* START Document *

Calculus help - parametric equations/graphs?

Question

I am just wondering how you are supposed to match parametric equations with their graphs? Like if you are given a bunch of funny looking curves, and a bunch of equations, where do you start in determining which equation belongs to which graph? For example, one question gives
x=sin(t + sint), y=cos(t+cost)
So I don't know how you can tell which of the given graphs this equation belongs to. Do I actually have to plot some points on my own and see if i get one of the graphs? It says not to use a graphing device. Please help and explain how you can see this from the equations, thanks

Answer 1

it depends what other graphs are given. if they are "obviously" not the equation you cross them off. for instance its a straight line but your equations is not.

next yes you should plot some points, with the t's not too far apart.

Answer 2

That is a particularly hard question.

* END Document *
* START Entries supplied *

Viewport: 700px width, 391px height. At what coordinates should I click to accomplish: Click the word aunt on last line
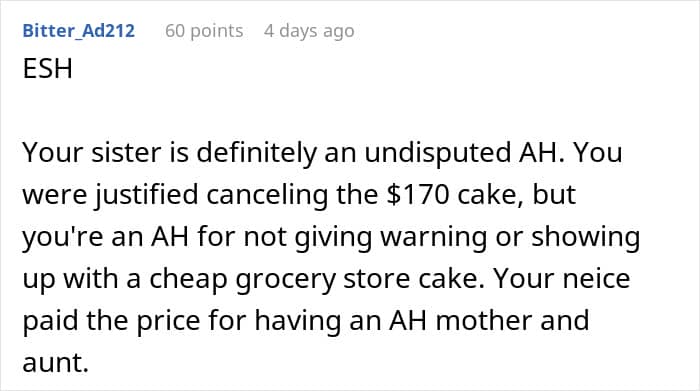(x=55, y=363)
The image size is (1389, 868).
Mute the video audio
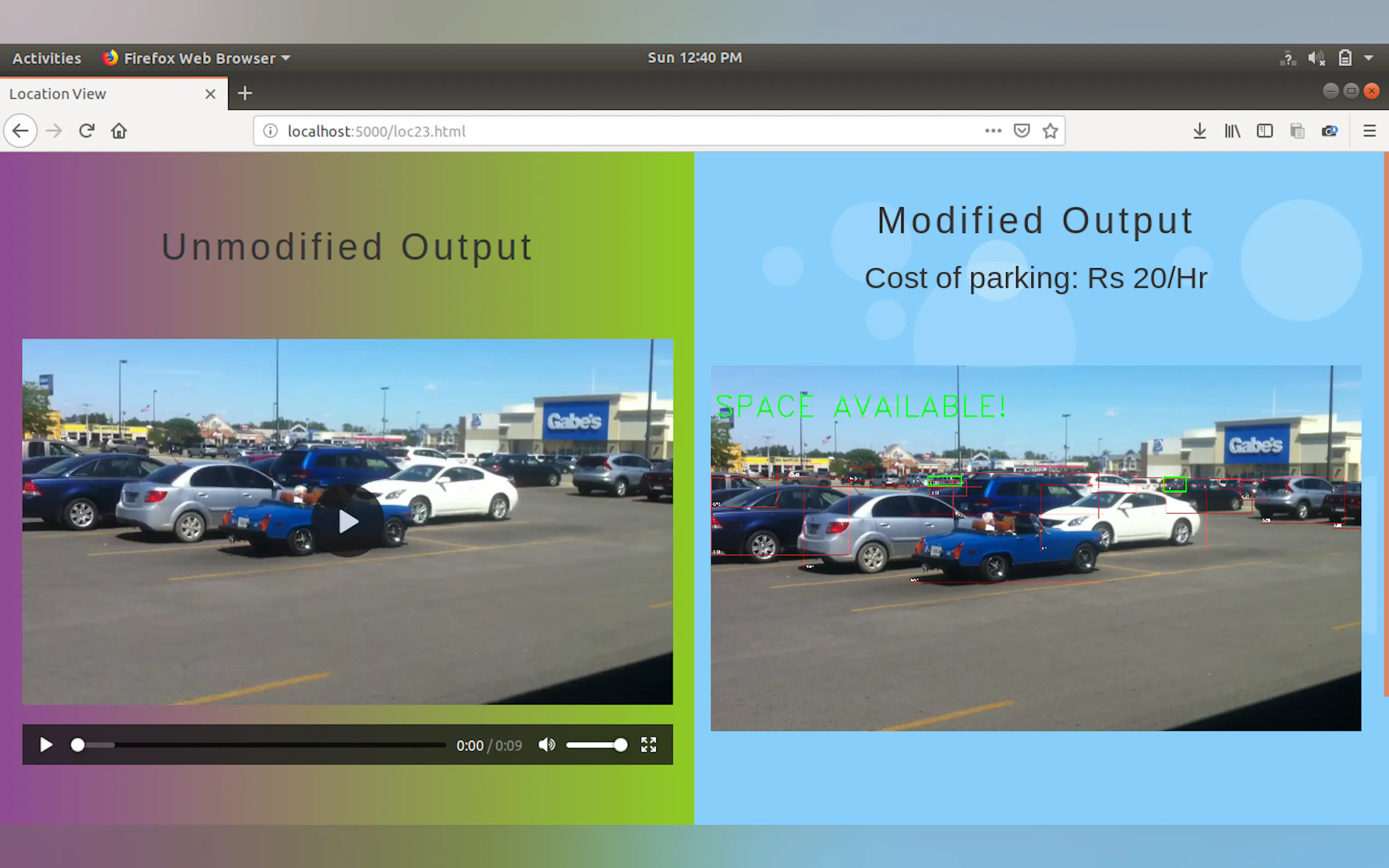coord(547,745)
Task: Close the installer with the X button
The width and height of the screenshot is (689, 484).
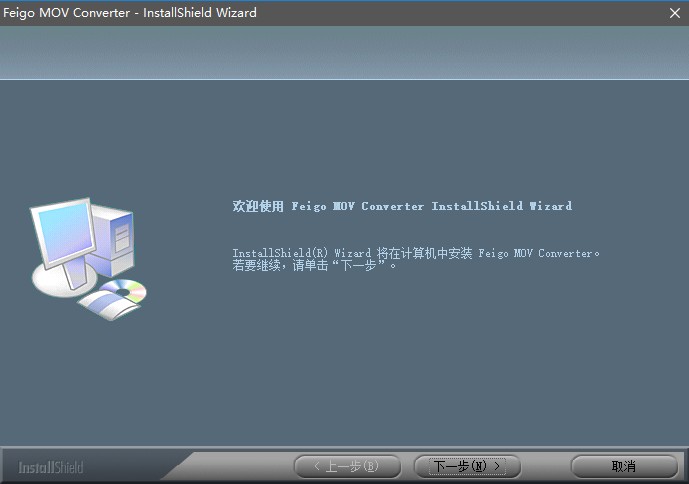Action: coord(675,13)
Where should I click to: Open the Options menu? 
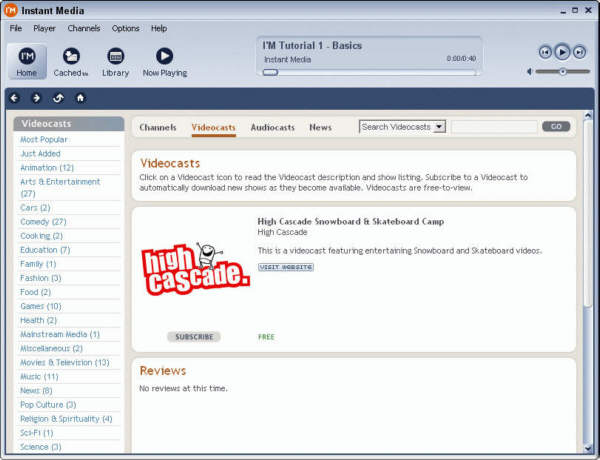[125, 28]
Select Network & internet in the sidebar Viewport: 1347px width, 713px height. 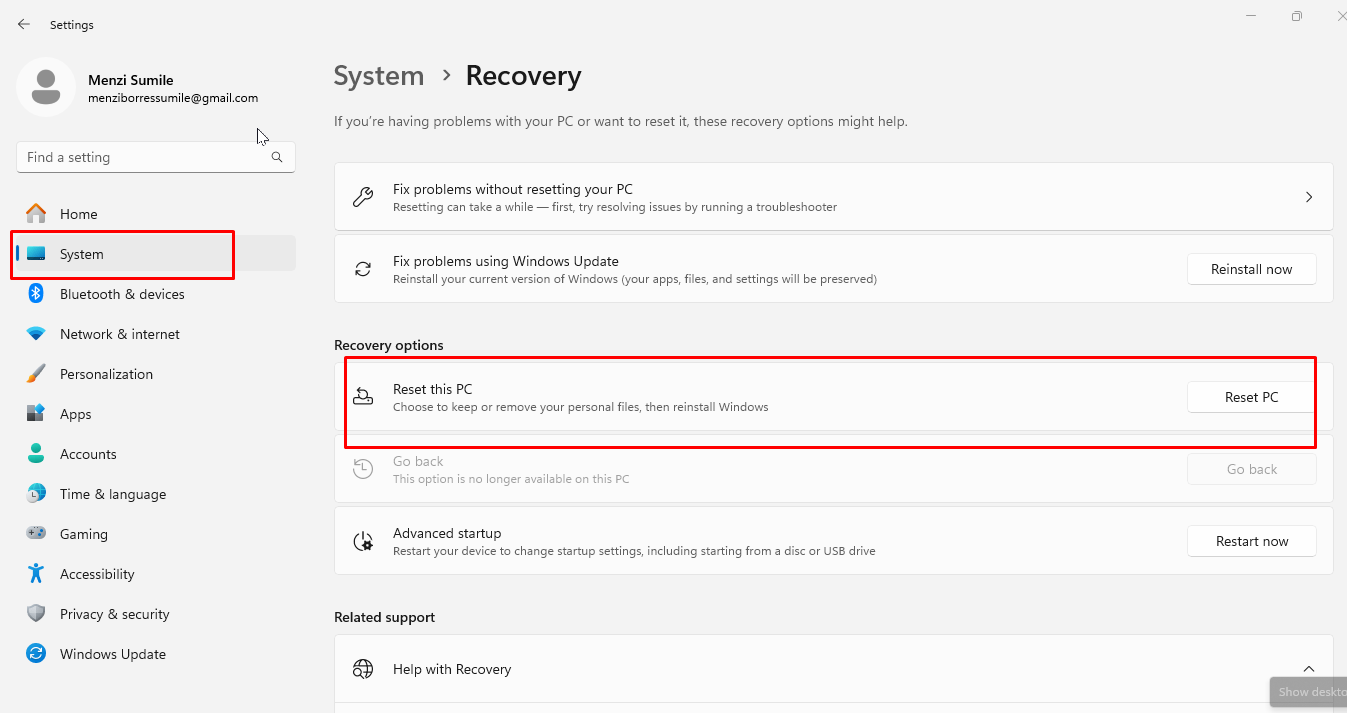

* END Entries supplied *

Complete the following:
(1) Answer these questions about the parametric equations thread, one per line:
(a) Which pair of equations does the asker give as an example?
(b) What does the problem tell the asker not to use?
(c) In the first answer, how far apart should the values of t be when plotting points?
(2) Rewrite the stretch of the parametric equations thread from "Calculus help - parametric" through "equations is not.", replacing "graphing device" with "graphing calculator".
(3) According to the first answer in the parametric equations thread, why can a given graph be crossed off? Answer in one to three sentences.

Expected responses:
(1)
(a) x=sin(t + sint), y=cos(t+cost)
(b) A graphing device
(c) Not too far apart

(2)
Calculus help - parametric equations/graphs?

Question

I am just wondering how you are supposed to match parametric equations with their graphs? Like if you are given a bunch of funny looking curves, and a bunch of equations, where do you start in determining which equation belongs to which graph? For example, one question gives
x=sin(t + sint), y=cos(t+cost)
So I don't know how you can tell which of the given graphs this equation belongs to. Do I actually have to plot some points on my own and see if i get one of the graphs? It says not to use a graphing calculator. Please help and explain how you can see this from the equations, thanks

Answer 1

it depends what other graphs are given. if they are "obviously" not the equation you cross them off. for instance its a straight line but your equations is not.

(3) A graph can be crossed off when it is obviously not the graph of the equations. For example, the graph may be a straight line while the equations do not describe one.